Barbara Rose


Larry Poons, Tantrum 2, 1979, acrylic on canvas, 5' 5“ x 13' 5”.

Art historian, filmmaker, and curator Barbara Rose is a force of nature with a penchant for the rarified fine arts. Her latest undertaking, “Painting After Postmodernism: Belgium – USA,” features sixteen painters—half of them Americans, half Belgians. An exhibition that encourages exchange, the show asserts a need for a new discussion surrounding the condition of contemporary painting, as Rose discusses here. “Painting After Postmodernism” is on view in the historic Vanderborght building and Cinéma Galeries in Brussels through November 13, 2016.

THE ONLY THING anybody knows about me is that I wrote that article with the title I didn’t give it, which was “ABC Art,” and then everybody insisted that I invented Minimal art. Well, that is seriously wrong. I don’t invent art movements. I just notice coincidences, and those coincidences began to make sense to me as a worldview, which the Germans call weltanschauung. I once brought up the idea of a worldview to some young people and they did not understand what I was talking about. That is troubling to me. I think the artists in this show—who range from age thirty-eight to ninety—have a similar worldview, which is that we live in an extremely unstable and changing time, and that the problem of life, which can be expressed in painting, is a search for equilibrium in this fluctuating landscape.

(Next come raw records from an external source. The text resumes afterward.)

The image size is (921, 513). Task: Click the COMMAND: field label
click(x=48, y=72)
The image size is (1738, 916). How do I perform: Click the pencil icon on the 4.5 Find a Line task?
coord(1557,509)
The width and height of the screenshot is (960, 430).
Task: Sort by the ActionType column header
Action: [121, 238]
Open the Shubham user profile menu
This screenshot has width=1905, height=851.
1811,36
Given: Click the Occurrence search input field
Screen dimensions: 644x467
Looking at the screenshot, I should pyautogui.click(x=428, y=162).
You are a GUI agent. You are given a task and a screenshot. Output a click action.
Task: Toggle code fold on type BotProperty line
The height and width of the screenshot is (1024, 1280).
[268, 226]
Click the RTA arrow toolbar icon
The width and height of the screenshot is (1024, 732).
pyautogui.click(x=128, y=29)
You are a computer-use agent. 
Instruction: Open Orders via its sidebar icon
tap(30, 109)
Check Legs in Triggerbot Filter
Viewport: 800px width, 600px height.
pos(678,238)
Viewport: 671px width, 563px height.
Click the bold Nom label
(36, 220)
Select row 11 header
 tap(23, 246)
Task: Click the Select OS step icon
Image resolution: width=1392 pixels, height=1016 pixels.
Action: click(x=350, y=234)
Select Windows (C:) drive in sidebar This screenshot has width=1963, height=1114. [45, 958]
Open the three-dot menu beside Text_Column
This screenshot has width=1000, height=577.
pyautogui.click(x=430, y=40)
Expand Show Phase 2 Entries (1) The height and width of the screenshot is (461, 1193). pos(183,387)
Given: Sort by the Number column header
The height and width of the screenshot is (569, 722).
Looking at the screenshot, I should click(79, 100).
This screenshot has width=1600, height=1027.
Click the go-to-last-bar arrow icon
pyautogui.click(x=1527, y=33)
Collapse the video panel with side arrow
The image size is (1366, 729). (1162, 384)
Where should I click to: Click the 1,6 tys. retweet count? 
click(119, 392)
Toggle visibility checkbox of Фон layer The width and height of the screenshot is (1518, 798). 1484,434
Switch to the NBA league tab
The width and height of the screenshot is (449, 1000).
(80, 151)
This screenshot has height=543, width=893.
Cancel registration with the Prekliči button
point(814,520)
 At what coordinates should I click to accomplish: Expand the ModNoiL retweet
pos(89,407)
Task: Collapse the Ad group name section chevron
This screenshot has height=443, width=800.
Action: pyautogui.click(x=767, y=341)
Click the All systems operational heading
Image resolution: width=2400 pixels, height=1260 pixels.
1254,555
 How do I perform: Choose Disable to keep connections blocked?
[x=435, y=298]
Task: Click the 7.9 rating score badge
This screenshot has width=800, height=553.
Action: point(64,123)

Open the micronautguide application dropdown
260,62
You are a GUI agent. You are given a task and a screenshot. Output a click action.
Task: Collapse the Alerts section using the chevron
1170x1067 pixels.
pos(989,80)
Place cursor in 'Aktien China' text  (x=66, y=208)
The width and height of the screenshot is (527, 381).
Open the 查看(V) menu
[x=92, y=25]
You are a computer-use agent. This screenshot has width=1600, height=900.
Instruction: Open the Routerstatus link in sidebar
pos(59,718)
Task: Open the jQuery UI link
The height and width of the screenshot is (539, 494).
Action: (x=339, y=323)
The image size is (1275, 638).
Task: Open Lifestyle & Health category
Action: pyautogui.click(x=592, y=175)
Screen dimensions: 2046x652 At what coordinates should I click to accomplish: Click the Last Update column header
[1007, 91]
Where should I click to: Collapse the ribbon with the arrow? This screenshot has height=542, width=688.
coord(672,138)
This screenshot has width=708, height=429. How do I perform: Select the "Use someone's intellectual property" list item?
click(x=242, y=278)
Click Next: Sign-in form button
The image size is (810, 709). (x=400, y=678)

The artists in the show are expressing a common worldview and it is strangely related to Cezanne. Matisse said that Cezanne was “the father of us all,” and he really was. He’s the real founding father of modern art. He had a different worldview than even his contemporaries, the post-Impressionists. There’s nothing in a Cezanne painting that’s standing still or stable. It’s all in a state of being resolved. Cezanne worked on his paintings for a long time, and all these artists do too. They’ll go back to them, change them, revise them, and rethink them—they are critical of their own work. And they work very slowly. They try to get all of the elements into equilibrium despite constant shifting. They take accident and chance and structure it in some kind of meaningful way so that we can deal with it and the composition doesn’t fall apart. And that’s what we have to do now. Every day you wake up and find out new horrible things have happened, and the question is: How do you regain a sense of equilibrium and stability?

The building where the show is installed is a miracle of modern architecture. The Vanderborght was originally a department store, designed in 1932—around the same time as the original Museum of Modern Art, which opened in 1929. It was the beginning of the International Style in architecture, so it’s actually a historic monument. It’s constructed around this glass atrium so that you can have all of the pleasure of say, the Guggenheim, because you can look across the building. I installed it in such a way that there would be a dialogue between the Belgian artists and the Americans. And in fact they started to write to each other, which makes me happy, and I write to them and they write to me—I have correspondence with all these people now. Another weird common denominator: They’re all incredibly interested in music. Jan Vanriet, who is a poet as well—he’s more interested in classical music, but most of the others are interested in American country western music. Larry Poons is really fantastic; he can sing and play any kind of country western tune. Paul Manes, who’s from Texas, plays a mean guitar. Poons and Bart Vandevijvere are also really interested in Morton Feldman. Bart plays Feldman all the time when he paints, and Morty was actually a friend of Larry Poons, so there are these kind of strange interactions.

All of these artists have no social persona. None. They’re real artists—they stay in their studios and they talk to themselves and listen to music. Or they read and think. None of them make sketches for their paintings. There’s no strategy, no plan: The image emerges out of the process, in all cases. For me, that’s really important. You don’t know where the road is taking you. A lot of the processes they use—again, this was something I found by observation—are Surrealist processes. Not Surrealist imagery, but the Surrealist processes that cause an image to emerge and coalesce. If you look at some of Ed Moses’s paintings, they look like Rorschach tests. The viewer interprets, but the painter is evoking the image in the sense that Pollock did. The same is true of a lot of the other painters in the show as well.